Free Arrangements

Additional arrangements of Renaissance music are now available for you to download and enjoy over the holidays for free. Go to the website and click on “Free” to access the music, historical notes and recordings.

They range from a demi-basse dance, to conte clares, a prelude, a gaillarde and a series of chansons.

All the pieces are from the nine books published by Adrian Le Roy and Guillaume Morlaye in the mid-16th century and were specifically written for the Renaissance guitar, the direct ancestor of the ukulele (i.e. the same tuning).

LeRoy (1551) Image - Cover

I am making these arrangements available for free as I go through the nine books to arrange the remaining pieces into a series of books, called “Troves”, for dozens of Fantasies, Bransles, Pavanes, Gaillardes and Chansons (available in 2021).

Recitals and Suites

As a classical music player (on guitar and ukulele) and with the help of my teachers, I select pieces that compliment each other and create a mini-suite or recital. The selected pieces are not necessarily connected to each other formally by the composer and do not have to be by the same composer either. They just need to work together with some commonality. For example, pairing etudes from Gerald Garcia with those of Leo Brouwer. If working from a book of studies, etudes, or short pieces usually by the same composer, then several of the pieces are selected to create my own suite or recital.

My teachers also help me select formal suites or sonatas that I work to learn completely. The guitar ensemble also selects pieces with multiple movements for performance or pieces by the same composer from a larger body of work.

I’ve put together three books that follow these principles. If there is interest, I can create more (just let me know what you’d like).

• **Material**:

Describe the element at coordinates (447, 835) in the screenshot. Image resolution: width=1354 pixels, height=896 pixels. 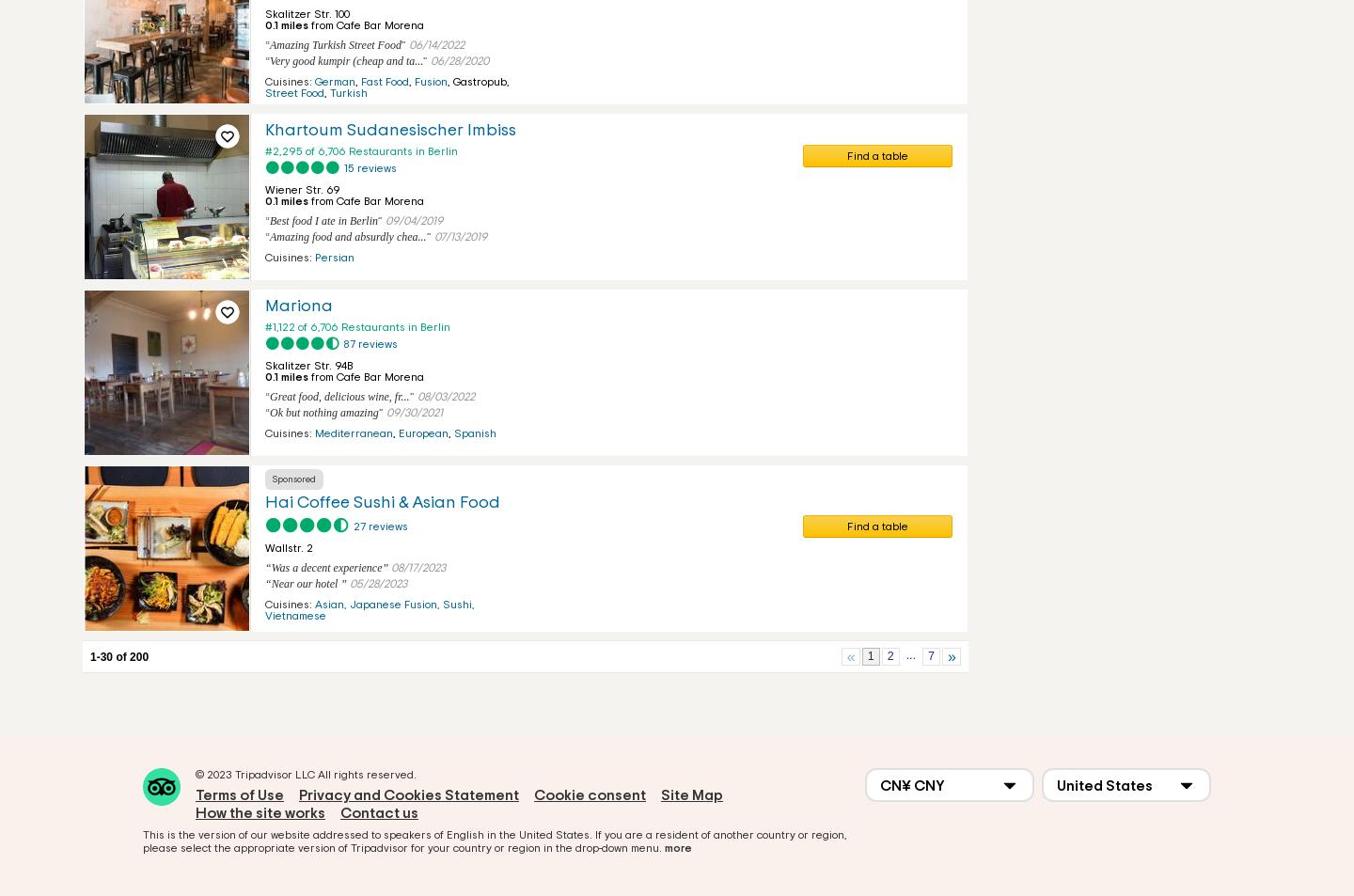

• **Exercise aim**:
In the text on free Renaissance arrangements:
(a) Who published the nine books that the pieces come from?
(b) What is the planned series of books called?
(c) How many books has the writer put together following the recital and suite principles?

• **Output**:
(a) Adrian Le Roy and Guillaume Morlaye
(b) "Troves"
(c) Three